Or, "si votre ordinateur est victime d'une attaque, le pire scénario est qu'il +plante+. Un véhicule est plus lourd, circule à grande vitesse et les conséquences d'une attaque sont donc bien plus graves. C'est pourquoi l'industrie prend cela très au sérieux".
"Le problème vient du mot +connecté+", confirme Guillaume Duc, cotitulaire de la chaire "Voitures connectées et cybersécurité" à Télécom ParisTech. "Les voitures sont des objets grand public. Elles ont des calculateurs embarqués avec des logiciels de plus en plus complexes".

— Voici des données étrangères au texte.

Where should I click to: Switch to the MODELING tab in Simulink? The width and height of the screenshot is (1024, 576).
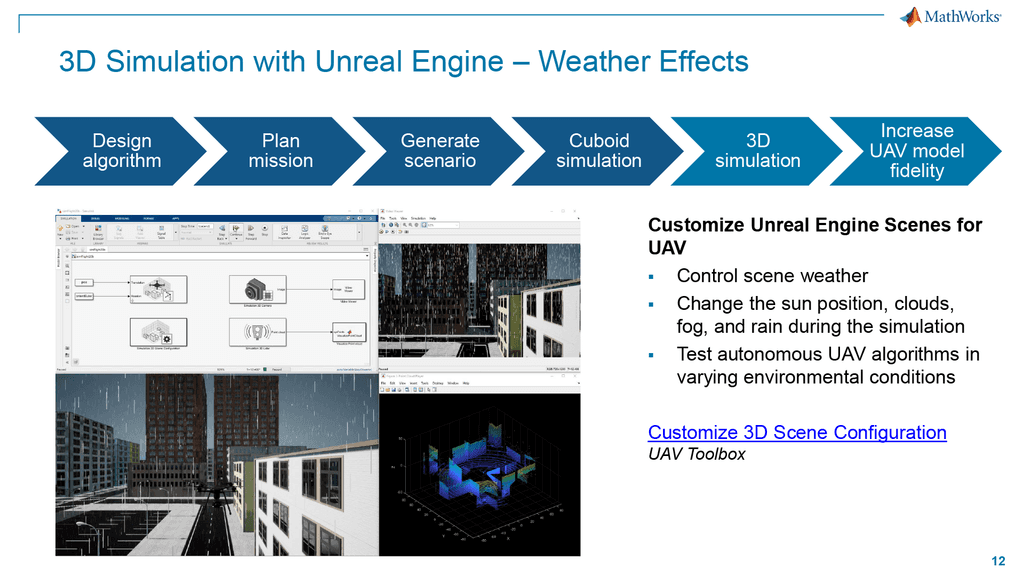click(x=122, y=219)
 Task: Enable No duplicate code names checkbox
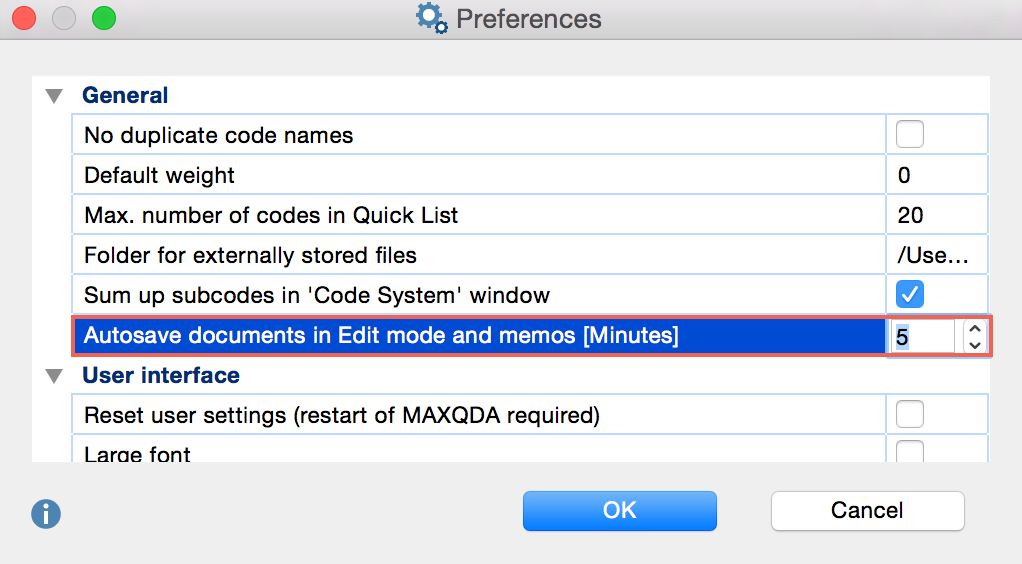pyautogui.click(x=910, y=134)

Aujourd'hui, les voitures disposent de connexions Bluetooth, wi-fi et USB, peuvent être reliées à nos smartphones via le système de divertissement, ont un boîtier OBD pour le diagnostic, échangent des données via le "cloud" avec le constructeur ou sont équipées d'une clé connectée pour les ouvrir à distance... soit autant de portes d'entrée potentielles pour des cyberattaques.
L'industrie a donc pris la mesure du risque. Thales travaille ainsi depuis 2013 avec constructeurs et équipementiers sur la cybersécurité des automobiles, en s'appuyant sur son expertise dans l'aéronautique.
"Tout l'enjeu est de savoir si les fonctions critiques et non critiques sont poreuses. Est-ce qu'en prenant le contrôle d'une fonction de communication, je peux corrompre un système critique comme le freinage ou le guidage", détaille Jean-Marie Letort, vice-président conseil chargé de la cybersécurité du groupe de hautes technologies.
"On travaille avec les constructeurs sur la conception de l'architecture de la voiture, la sécurité +by design+", indique-t-il. "Mais ce n'est pas suffisant. On travaille aussi sur le +maintien en conditions de sécurité+, c'est-à-dire sur le cycle de vie de la voiture."
De même, l'idée de la chaire codirigée par Guillaume Duc, qui réunit industriels et chercheurs, vient de Renault, qui voulait fédérer les activités autour de la cybersécurité appliquée aux véhicules.
Car s'"il n'y a pas à ce jour un seul exemple connu d'attaque malveillante ou criminelle contre un véhicule connecté, la recherche a démontré que c'est techniquement possible", souligne Mike Parris.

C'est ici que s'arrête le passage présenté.